Bothwell’s plan was this. To make a real peace with Arran he must approach him personally, and to arrange this he must have a mediator, one of Arran’s friends. But all Arran’s friends were Bothwell’s enemies, since, though he was of the same religion as they, he had fought for the Queen Regent two years ago and they had fought against her. Nevertheless he decided to go direct to the man who had been the prime mover in that rebellion. It was his way to attack the chief. Besides, John Knox had been a Haddington lad.
So it was to John Knox that he went that wintry night in March, with his hat pulled well down and his cloak pulled well up over his face against the stinging slap of the raw sleet that came whistling and hissing round the corners; also against recognition, since he had no mind that this interview should be known until he knew the result.
John Knox has left a full account of that interview. If Bothwell had also done so, it would probably have been very different.
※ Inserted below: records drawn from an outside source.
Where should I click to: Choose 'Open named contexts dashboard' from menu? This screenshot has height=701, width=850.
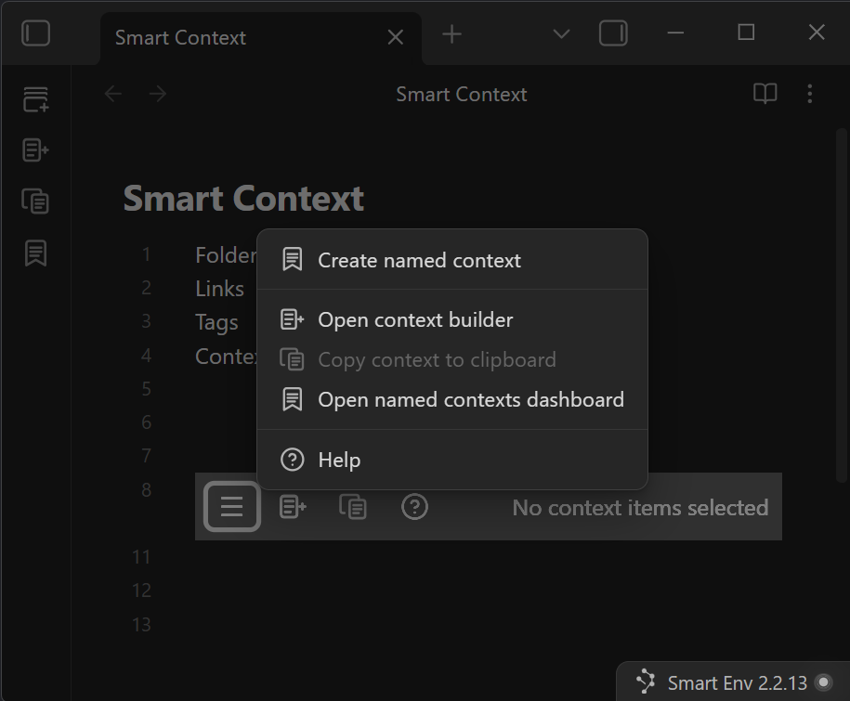pos(470,399)
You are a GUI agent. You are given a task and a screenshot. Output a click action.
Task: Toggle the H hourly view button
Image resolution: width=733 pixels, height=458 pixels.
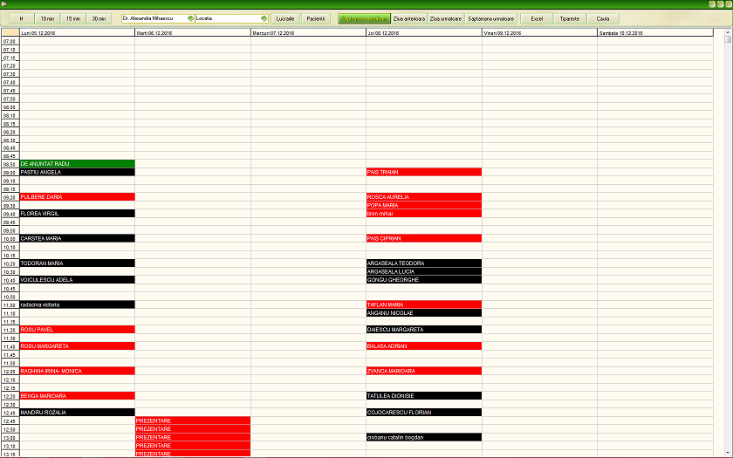20,18
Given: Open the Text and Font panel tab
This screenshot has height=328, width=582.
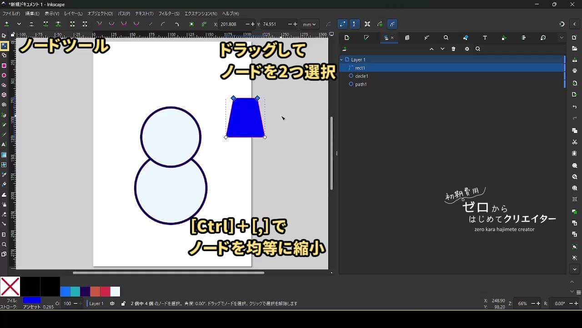Looking at the screenshot, I should (x=485, y=38).
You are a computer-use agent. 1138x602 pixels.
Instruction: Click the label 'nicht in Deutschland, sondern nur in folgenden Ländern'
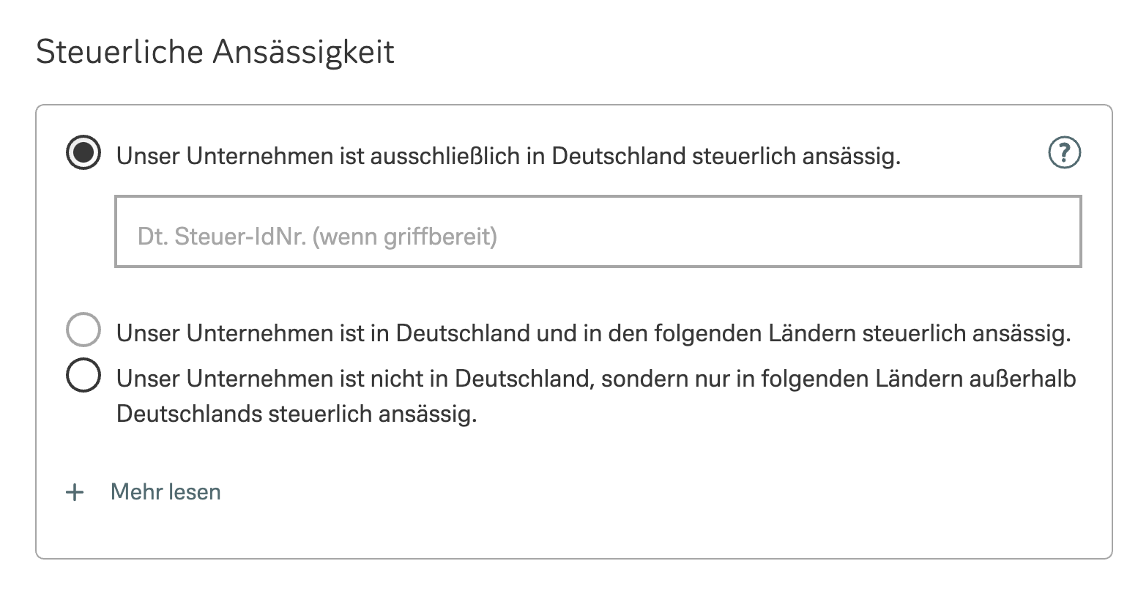pos(596,379)
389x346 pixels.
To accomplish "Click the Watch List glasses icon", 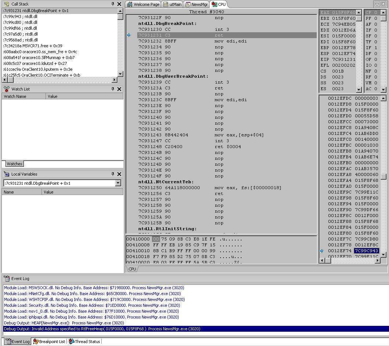I will pyautogui.click(x=6, y=89).
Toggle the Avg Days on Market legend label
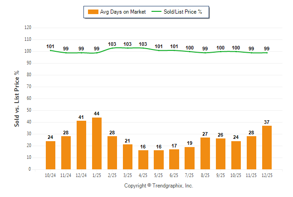Viewport: 293px width, 197px height. [122, 12]
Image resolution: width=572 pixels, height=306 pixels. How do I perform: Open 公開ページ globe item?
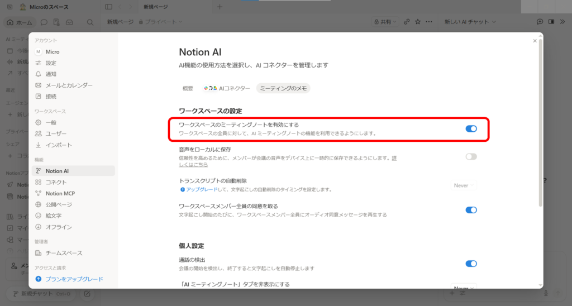[73, 204]
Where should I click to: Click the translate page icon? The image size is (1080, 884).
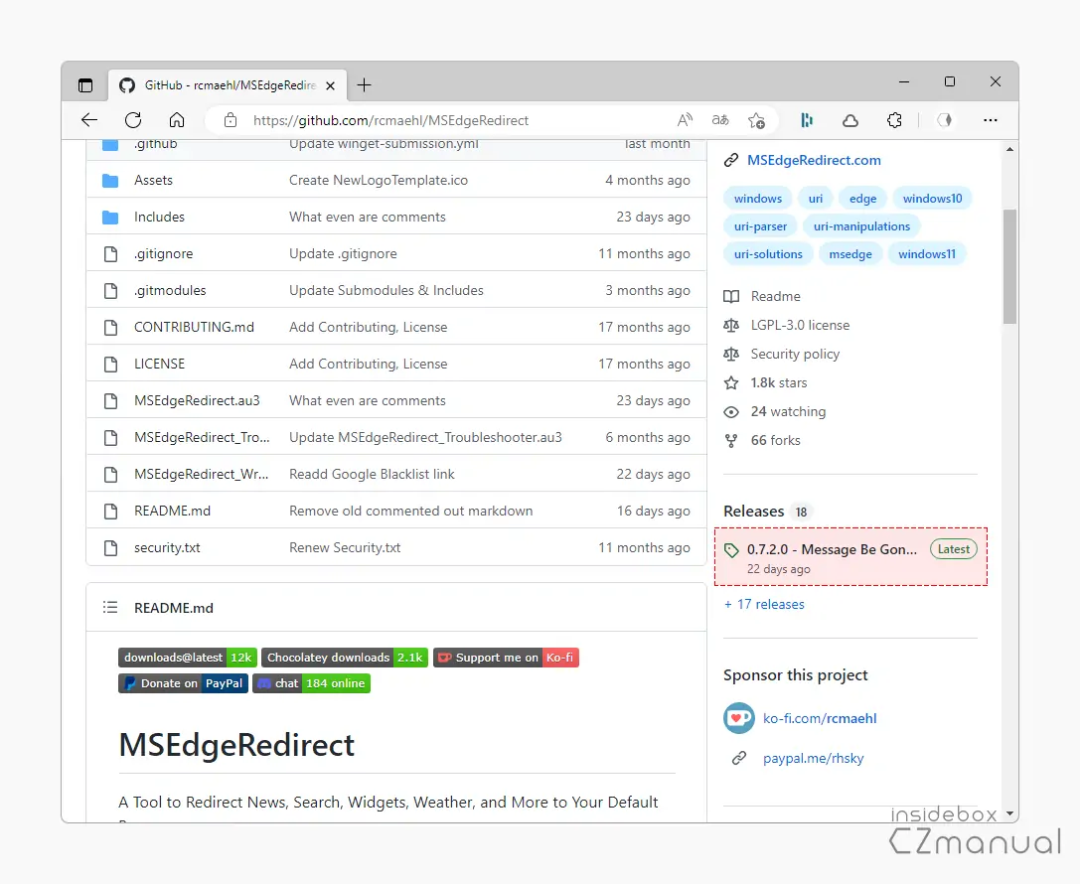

But one thing shows plainly through Knox’s account, and that is his pride that James Hepburn should have sought him out. It was no new thing to Knox to be sought out. Everybody came to ask his advice or influence – magistrates how to settle their differences with the craftsmen; burghers how to reclaim their runaway wives; while only last Sunday the Duke of Châtelherault himself had come to supper to meet the English Ambassador and discuss affairs of state.